CyanogenMod - in a vanilla or official build - will not typically contain a bootloader. On many devices there is really no good way to even overwrite the bootloader because it is on protected memory (the bootloader is "locked") and cannot be overwritten. It installs a boot image and a system image (i.e. writes to the
/system partitions). I've heard that some builds will also come with a recovery image, but I have never seen one that did this.
Unlocking your SIM is unrelated to your firmware, and CM will not perform a SIM unlock for you. CyanogenMod's wiki itself states:
CyanogenMod, however, does not "unlock" the device. Most carriers
"lock" their handsets to prevent customers from buying a handset and
moving to a different carrier. Carriers depend on these "exclusivity"
agreements to bolster revenue. For example: if you buy an iPhone in
the US, you are stuck with AT&T or Verizon, whichever you bought from.
To use the handset on another carrier's network it would be necessary
to "unlock" the handset.

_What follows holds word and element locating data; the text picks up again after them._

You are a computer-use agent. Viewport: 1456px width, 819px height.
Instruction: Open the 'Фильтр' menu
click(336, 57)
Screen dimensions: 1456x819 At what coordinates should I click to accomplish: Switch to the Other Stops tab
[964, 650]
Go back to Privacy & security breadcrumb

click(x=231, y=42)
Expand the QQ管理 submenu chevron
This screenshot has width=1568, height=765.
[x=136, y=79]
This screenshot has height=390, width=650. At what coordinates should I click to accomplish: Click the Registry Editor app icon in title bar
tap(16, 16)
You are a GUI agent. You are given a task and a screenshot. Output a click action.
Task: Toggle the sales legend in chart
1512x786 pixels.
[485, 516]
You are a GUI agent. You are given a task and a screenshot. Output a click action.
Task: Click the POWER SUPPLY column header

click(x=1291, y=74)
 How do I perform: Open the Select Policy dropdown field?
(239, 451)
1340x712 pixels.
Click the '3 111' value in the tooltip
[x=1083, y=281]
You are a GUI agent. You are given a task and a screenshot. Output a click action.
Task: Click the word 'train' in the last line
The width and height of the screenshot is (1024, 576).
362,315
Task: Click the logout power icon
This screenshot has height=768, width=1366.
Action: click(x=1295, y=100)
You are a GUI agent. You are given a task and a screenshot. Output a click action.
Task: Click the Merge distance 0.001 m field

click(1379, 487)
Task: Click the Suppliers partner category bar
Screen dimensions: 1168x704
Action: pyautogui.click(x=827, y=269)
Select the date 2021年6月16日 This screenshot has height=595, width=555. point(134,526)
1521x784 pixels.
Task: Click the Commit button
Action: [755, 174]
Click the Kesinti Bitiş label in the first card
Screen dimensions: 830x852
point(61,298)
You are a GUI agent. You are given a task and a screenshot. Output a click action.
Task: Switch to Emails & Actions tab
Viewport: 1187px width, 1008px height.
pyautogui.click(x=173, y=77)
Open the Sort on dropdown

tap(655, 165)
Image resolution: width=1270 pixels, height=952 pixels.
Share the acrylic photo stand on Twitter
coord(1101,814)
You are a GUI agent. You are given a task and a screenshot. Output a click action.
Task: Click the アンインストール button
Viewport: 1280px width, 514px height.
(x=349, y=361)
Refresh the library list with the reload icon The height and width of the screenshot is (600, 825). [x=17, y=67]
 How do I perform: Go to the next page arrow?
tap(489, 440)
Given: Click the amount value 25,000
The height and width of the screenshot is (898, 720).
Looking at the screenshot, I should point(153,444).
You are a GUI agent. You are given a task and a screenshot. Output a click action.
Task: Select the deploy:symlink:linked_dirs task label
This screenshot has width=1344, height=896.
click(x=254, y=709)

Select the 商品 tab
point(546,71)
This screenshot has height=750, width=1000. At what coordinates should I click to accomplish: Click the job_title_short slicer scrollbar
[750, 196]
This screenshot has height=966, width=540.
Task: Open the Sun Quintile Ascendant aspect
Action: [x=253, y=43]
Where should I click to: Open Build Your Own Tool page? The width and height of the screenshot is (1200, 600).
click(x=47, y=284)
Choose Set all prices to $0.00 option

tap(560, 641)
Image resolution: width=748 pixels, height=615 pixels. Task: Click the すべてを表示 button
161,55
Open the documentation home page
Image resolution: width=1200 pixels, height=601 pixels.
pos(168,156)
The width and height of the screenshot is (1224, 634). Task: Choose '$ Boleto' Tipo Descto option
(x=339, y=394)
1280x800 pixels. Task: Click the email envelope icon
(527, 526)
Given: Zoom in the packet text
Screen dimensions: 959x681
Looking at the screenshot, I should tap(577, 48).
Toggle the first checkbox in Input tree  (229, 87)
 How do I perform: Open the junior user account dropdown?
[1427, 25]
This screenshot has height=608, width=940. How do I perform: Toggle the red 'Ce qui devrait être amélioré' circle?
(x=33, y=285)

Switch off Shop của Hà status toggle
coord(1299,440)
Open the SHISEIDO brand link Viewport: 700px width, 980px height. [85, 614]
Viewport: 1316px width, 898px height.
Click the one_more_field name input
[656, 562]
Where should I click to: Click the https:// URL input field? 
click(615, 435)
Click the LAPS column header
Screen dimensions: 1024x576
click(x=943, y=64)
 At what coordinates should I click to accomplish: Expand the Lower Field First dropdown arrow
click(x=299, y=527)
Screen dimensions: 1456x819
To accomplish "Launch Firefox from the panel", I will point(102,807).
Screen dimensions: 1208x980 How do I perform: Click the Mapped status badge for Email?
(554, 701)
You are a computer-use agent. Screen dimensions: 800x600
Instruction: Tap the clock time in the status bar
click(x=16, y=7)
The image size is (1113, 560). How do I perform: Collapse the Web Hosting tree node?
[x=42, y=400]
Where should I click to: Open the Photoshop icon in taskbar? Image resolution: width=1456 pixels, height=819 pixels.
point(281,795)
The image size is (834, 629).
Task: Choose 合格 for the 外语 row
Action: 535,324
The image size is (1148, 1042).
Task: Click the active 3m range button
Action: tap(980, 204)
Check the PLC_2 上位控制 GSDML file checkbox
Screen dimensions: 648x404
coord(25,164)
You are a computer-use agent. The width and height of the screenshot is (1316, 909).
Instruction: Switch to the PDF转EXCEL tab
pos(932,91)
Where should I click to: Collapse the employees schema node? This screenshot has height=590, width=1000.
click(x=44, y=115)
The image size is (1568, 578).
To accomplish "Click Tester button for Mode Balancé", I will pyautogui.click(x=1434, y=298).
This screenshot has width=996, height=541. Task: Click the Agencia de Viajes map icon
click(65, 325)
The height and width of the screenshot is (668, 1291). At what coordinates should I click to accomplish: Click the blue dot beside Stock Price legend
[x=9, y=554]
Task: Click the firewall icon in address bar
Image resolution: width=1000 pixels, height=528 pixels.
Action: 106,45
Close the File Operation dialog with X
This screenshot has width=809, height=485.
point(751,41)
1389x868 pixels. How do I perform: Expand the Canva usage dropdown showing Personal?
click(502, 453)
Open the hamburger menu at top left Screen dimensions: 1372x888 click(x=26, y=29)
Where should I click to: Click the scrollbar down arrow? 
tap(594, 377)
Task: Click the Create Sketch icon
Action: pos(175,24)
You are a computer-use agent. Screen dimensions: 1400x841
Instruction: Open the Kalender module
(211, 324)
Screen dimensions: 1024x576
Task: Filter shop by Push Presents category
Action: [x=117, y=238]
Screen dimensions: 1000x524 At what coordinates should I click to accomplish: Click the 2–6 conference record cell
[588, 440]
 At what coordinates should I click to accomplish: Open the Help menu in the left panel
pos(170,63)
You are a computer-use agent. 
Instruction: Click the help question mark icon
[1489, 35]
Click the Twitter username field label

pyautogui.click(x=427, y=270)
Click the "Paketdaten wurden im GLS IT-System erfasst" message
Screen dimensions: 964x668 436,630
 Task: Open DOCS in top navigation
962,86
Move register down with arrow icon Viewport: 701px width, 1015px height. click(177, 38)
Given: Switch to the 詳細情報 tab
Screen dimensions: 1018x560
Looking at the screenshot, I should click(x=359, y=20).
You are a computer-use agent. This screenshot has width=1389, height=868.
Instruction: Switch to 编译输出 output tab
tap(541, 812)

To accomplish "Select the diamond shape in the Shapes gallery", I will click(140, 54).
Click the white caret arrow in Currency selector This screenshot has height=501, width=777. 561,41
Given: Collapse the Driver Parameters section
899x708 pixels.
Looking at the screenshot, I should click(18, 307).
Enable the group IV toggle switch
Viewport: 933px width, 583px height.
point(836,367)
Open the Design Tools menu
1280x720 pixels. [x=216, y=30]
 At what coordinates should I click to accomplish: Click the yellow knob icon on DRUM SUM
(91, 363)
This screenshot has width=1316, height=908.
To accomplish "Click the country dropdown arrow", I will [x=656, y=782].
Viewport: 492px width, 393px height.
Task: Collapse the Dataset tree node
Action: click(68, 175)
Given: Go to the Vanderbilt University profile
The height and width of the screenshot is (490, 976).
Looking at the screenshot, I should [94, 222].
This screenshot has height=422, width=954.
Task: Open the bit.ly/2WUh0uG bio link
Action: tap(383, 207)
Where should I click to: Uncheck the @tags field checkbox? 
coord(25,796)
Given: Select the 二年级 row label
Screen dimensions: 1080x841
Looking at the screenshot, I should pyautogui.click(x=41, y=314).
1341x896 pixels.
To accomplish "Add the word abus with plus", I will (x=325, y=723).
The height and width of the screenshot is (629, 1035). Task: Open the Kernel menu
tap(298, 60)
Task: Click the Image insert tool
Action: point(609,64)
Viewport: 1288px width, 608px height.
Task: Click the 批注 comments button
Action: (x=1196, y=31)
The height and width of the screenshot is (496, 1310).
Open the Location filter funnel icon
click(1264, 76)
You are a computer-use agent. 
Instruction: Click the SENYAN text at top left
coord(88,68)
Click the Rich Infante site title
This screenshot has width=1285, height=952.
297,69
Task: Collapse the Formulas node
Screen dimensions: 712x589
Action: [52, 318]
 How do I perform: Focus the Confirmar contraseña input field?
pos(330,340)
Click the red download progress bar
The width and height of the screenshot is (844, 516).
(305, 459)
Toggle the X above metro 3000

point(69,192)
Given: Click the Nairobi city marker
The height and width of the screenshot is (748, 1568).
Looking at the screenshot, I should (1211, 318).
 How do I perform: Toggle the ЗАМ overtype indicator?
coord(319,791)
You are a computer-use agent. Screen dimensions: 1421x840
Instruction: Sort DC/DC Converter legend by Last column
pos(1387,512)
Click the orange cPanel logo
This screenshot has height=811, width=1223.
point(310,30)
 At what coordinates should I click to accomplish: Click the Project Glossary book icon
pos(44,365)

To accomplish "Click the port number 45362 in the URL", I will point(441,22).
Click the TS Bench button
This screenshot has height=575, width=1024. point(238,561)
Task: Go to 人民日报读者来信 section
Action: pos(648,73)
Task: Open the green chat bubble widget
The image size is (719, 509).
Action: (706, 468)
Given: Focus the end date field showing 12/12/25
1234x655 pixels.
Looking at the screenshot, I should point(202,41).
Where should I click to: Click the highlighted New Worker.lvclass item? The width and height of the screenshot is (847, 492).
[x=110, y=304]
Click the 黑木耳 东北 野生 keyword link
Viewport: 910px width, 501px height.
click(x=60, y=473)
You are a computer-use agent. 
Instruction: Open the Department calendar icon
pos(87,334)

This is done with a code based on the IMEI of
the handset that can be provided by your carrier or firms on the
internet that are slightly more reliable than a Nigerian Prince.
Unlocking cannot be done by installing CyanogenMod, or any other
firmware for that matter.
I would further assume that the bootloader on your device does not have any kind of bearing on the SIM lock. HTC allows bootloaders to be unlocked on certain devices, and their website specifically states:
Please note that unlocking your bootloader does not mean that you will
be able to unlock the SIM lock. Unlocking your SIM lock is at the
discretion of your operator/carrier and is not part of the bootloader
I would guess this is likely similar on other devices, though I'm not specifically familiar with Huawei's hardware or software.